Imagine for a second that computers are able to translate literature as skillfully as highly trained humans. Chomskyan linguists will tell you this is not going to happen any time soon: the ability to translate fluently between languages is a uniquely human talent. But if such a feat were possible, so that a writer could compose a novel in one language, click a tab in Microsoft Word and produce sensible translations in hundreds of others, then foreign readers would truly experience an unintended work of literature. These automatic translations would constitute a kind of found art, since the particular arrangement of words would be entirely coincidental, except in the simplest cases.
My point in all of these unsophisticated thought experiments is that it’s very possible to appreciate a translation on its own merits (or demerits.) This is hardly a revolutionary sentiment; the Scottish novelist and translator Gilbert Adair famously won a translation prize for his rendering of Georges Perec’s seemingly untranslatable La Disparition, a book written without the letter “e.” Not to slight the work of such heroic translators, but it occurred to me while reading Solaris that a translation doesn’t necessarily have to be good to be beautiful. Like all prose, it need only be interesting. I think this explains some of the appeal of so-called Engrish, the laughably inept wording of English phrases on some Asian products. It also suggests something about our composition faculty in general. Vladimir Nabokov, who was probably one of the most meticulous prose stylists of all time, worked as a translator, and he was on some level translating even when he wrote directly in English. Yet Nabokov’s Lolita, for example, is filled with words that are just the right word. Writers skilled in one specific language usually make for interesting writers in any language, even if the beauty of the prose is lost in translation. What’s more, even poor translations have the potential to inspire new and potentially innovative writing, just as repeated “misuse” of language leads to new usage. I’m not claiming I’ll single-handedly reinvent the English language having learned “steatopygous,” but it does seem less likely that I’d have come across such a technical word in an English original.

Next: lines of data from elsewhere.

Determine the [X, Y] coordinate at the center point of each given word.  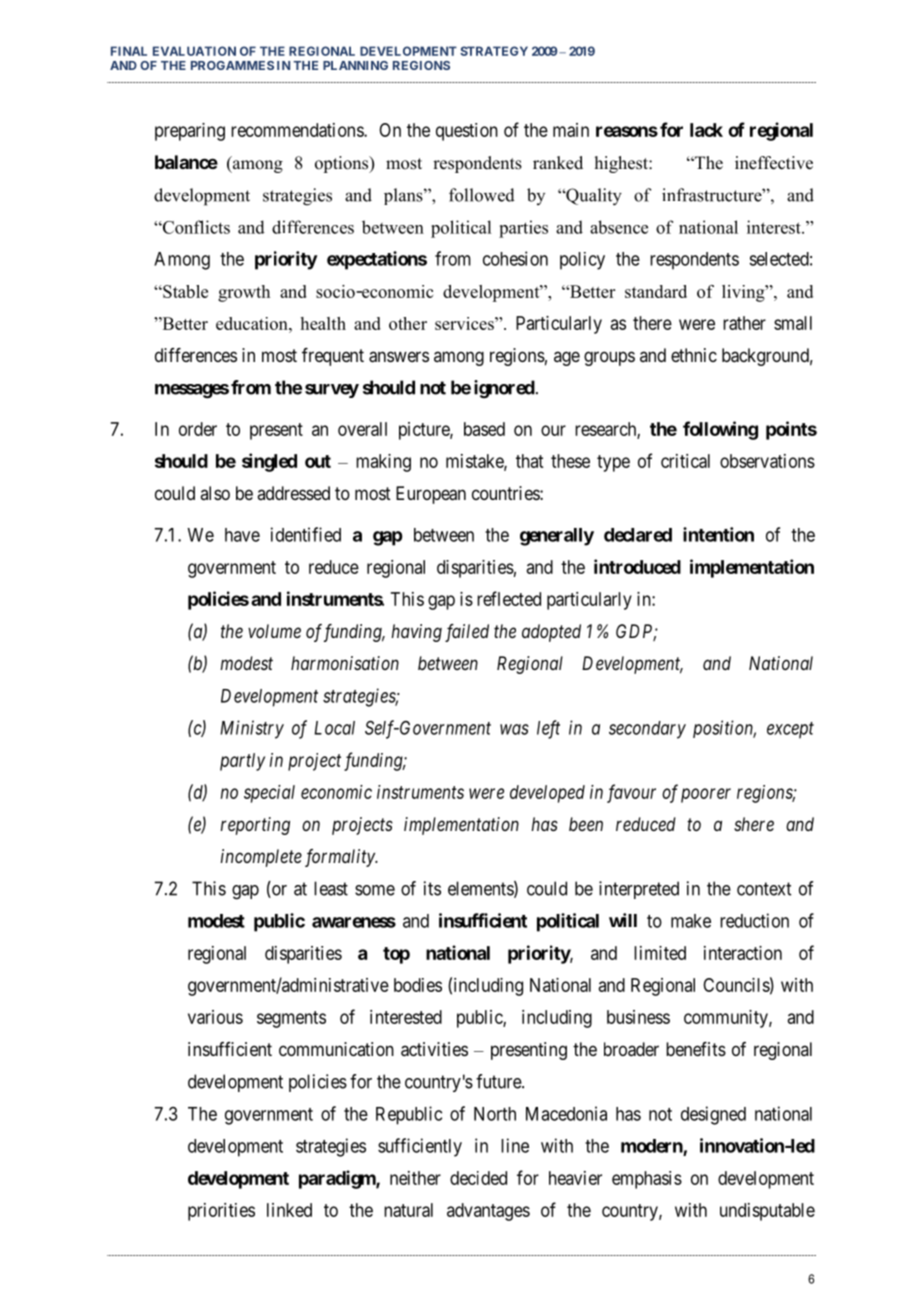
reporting [255, 826]
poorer [706, 795]
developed [547, 794]
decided [478, 1178]
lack [706, 130]
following [720, 430]
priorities [221, 1212]
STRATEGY [494, 51]
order [198, 429]
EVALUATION [194, 51]
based [484, 429]
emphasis [647, 1180]
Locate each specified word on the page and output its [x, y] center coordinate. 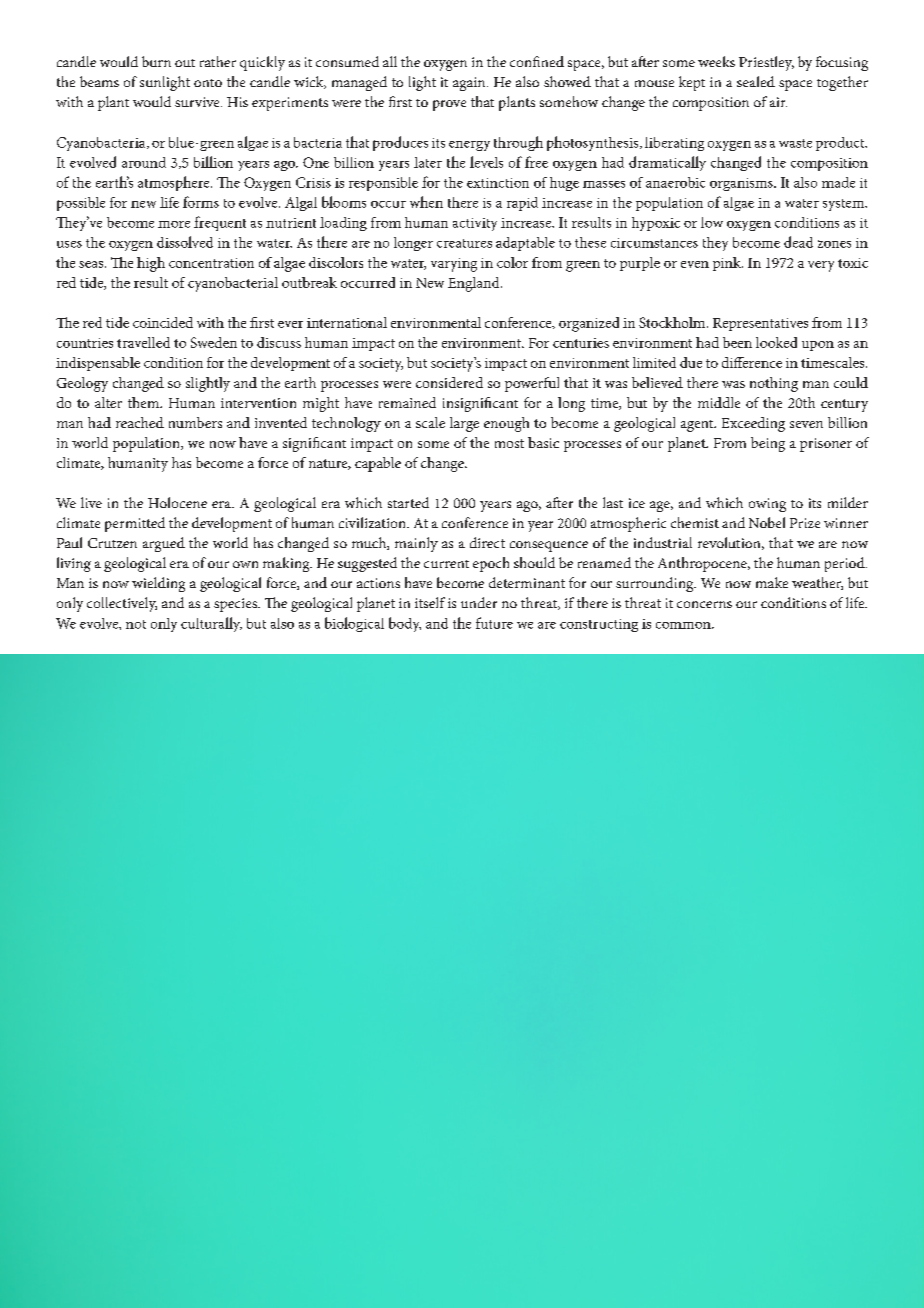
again [470, 84]
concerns [704, 604]
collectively [122, 604]
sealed [756, 81]
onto [208, 83]
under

Solaris is the perfect book to inspire these idle musings. As a result of the planet’s strange manipulations, Kelvin the narrator comes face to face with a mental projection of his lover Rheya, who committed suicide twenty years before. He must decide whether this version of Rheya, who derives her entire identity from his static memory just prior to her death, is a living being or a hideous phantasm. Like the other characters, his immediate violent impulses toward “Rheya” are deterred by her manifestation of uniquely human emotions. She’s something like a translation, I think—not wholly original, but blameless in her naive innocence. Nor does her appearance leave him with much of a choice, since the real Rheya is long dead. Like a monolingual reader, he has to accept this new version on her own terms or do without her entirely. Kelvin can’t suppress his long dormant feelings for Rheya, and I can’t help but love Lem’s bastardized prose.
Andrew Crocker is an untranslatable word for an MFA student in New York City.